1. Parte por el formato del evento
No se calcula igual un matrimonio que un asado de tarde o un evento corporativo. La duración, el tono y la mezcla de bebidas cambian demasiado. Por eso conviene identificar primero el contexto general y recién después pensar en cantidades.
2. Trabaja con asistentes probables, no ideales
El error más frecuente es estimar consumo con el número perfecto de confirmados. En la práctica siempre conviene pensar en el escenario probable: gente que se suma, gente que llega más tarde y consumo distinto entre grupos de invitados.

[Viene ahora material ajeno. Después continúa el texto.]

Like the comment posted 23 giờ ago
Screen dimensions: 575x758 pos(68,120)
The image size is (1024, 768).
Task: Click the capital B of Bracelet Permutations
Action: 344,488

3. Divide la noche en momentos
Cóctel, comida, sobremesa y fiesta no se comportan igual. Un evento largo suele repartir el consumo y cambiar la mezcla entre vino, espumante y destilados. Mirarlo por etapas ayuda mucho más que pensar en una sola cifra total.
4. Define el mix antes que la lista exacta
Antes de elegir marcas o etiquetas, conviene decidir el peso relativo entre vino, espumante, cerveza y destilados. Esa definición ordena toda la compra y evita terminar con exceso en una categoría que en realidad no iba a moverse tanto.
5. Usa margen de seguridad, no sobrecompra ciega
El objetivo no es acertar al peso. Es evitar quiebres sin convertir el excedente en un problema. Ahí entra la devolución aprobada: permite comprar con un colchón razonable y corregir después si quedaron productos cerrados en buen estado.